Among a variety of different procedures, LSG gradually gained acceptance and became the most popular and commonly performed method, both because of its technical simplicity and safety and because of the low number of complications and low mortality rate. This most common execution has led to a variety of variations, from surgical techniques to the use of different stapling devices and instruments. According to some authors, all of this was reflected and had an impact on the incidence of complications14. In addition to the division into intraoperative, early and late complications, complications in bariatric surgery are divided into other, less commonly used subdivisions, namely, surgical and non-surgical post-operative complications, and major and minor complications10,11,15. There are very few data on intraoperative complications in LSG. They are either not reported in the studies or the authors state that they did not exist.
Some studies show that they occur in about 14% of cases16. In our study, they occur in a much higher percentage, but there were no cases of gastric leakage.

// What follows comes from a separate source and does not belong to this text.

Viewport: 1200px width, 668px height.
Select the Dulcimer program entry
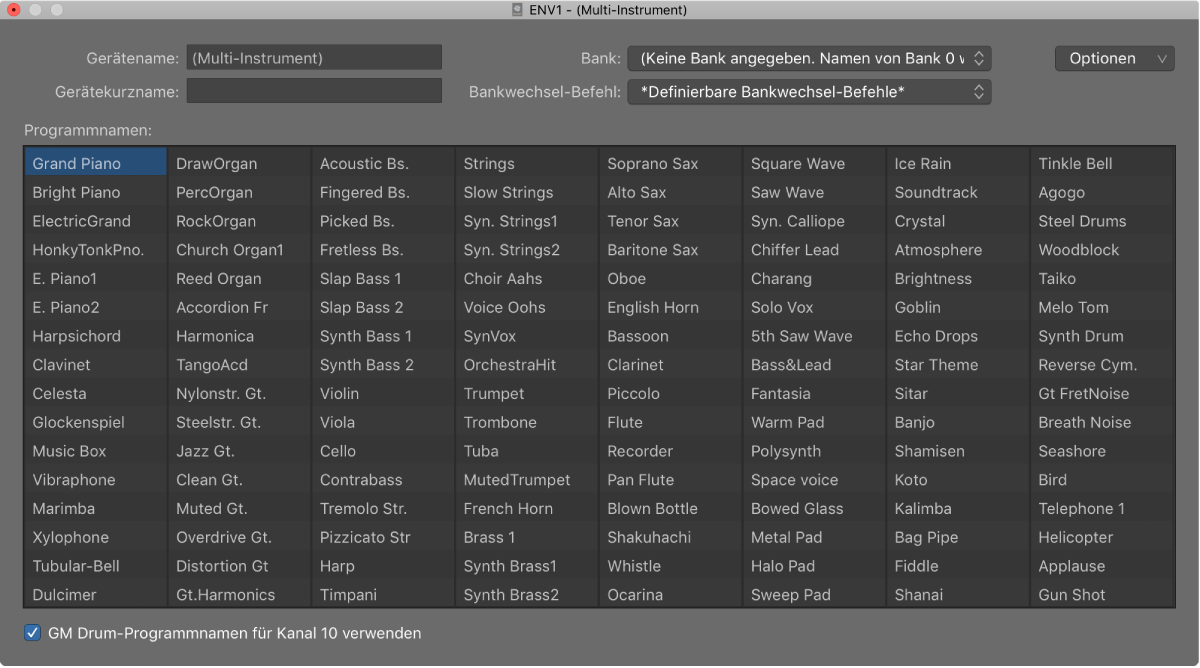pyautogui.click(x=96, y=595)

The most common intraoperative complication in our study was bleeding from the staple suture at 26.5%. There is an opinion that bleeding depends on the surgical technique itself14. In our study, in all patients used a surgical technique in which the staple line was not sutured, and the bleeding itself was treated intraoperatively, mostly by placing a clip and in a few cases by suturing. This technique gives good results and reduces the length of hospital stay and thus the cost of surgical treatment17.
Another intraoperative complication that occurred in three patients (1.2%) was conversion or open gastric sleeve resection due to inadequatue pneumoperitoneum. This complication occurred more frequently in “super-obese” and “super-super-obese” patients, which may be attributed to the difficulty of performing the surgery and the associated comorbidities. Considering that the pre-operative preparation took about 6 weeks and involved the whole team, the surgery was performed in these patients as it was expected that these patients were unlikely to be in a better state of pre-operative preparation. Of the other intraoperative complications, there was one case of splenic lesion, one gastric deserosion, and one case of splenectomy.
The popularity of this procedure has also led to the development of various scores that can predict complications. One of these is the “SLEEVE BLEED” calculator, which is used to assess the risk of bleeding18. Logistic regression has been used to develop a risk calculator that is used to assess adverse events after LSG and can help the surgeon decide on surgical treatment, but also predicts the surgical risk for the patient19.
Logistic regression was used to create our model with an accuracy of 70.4%. The model shows that the probability or risk of intraoperative complications increases significantly if the patient has preoperative diabetes or Grade 3 elevated blood pressure. For diabetes about 2 times (adjusted OR = 1.9) and for elevated blood pressure stage 3 almost 12 times (adjusted OR = 11.8).
Pre-operative treatment or improvement of comorbidities may reduce the risk of intraoperative complications.
This study also has some limitations. It is a retrospective study. Series with a larger number of patients are needed to gain an accurate insight into the incidence of intraoperative complications.
Conclusion
In summary, the study shows which intraoperative complications occur in LSG, how they can be resolved and which factors can lead to them and influence the outcome of the operation itself. The recognition and successful treatment of intraoperative complications are very important because they reduce the number of reoperations and the costs of treatment.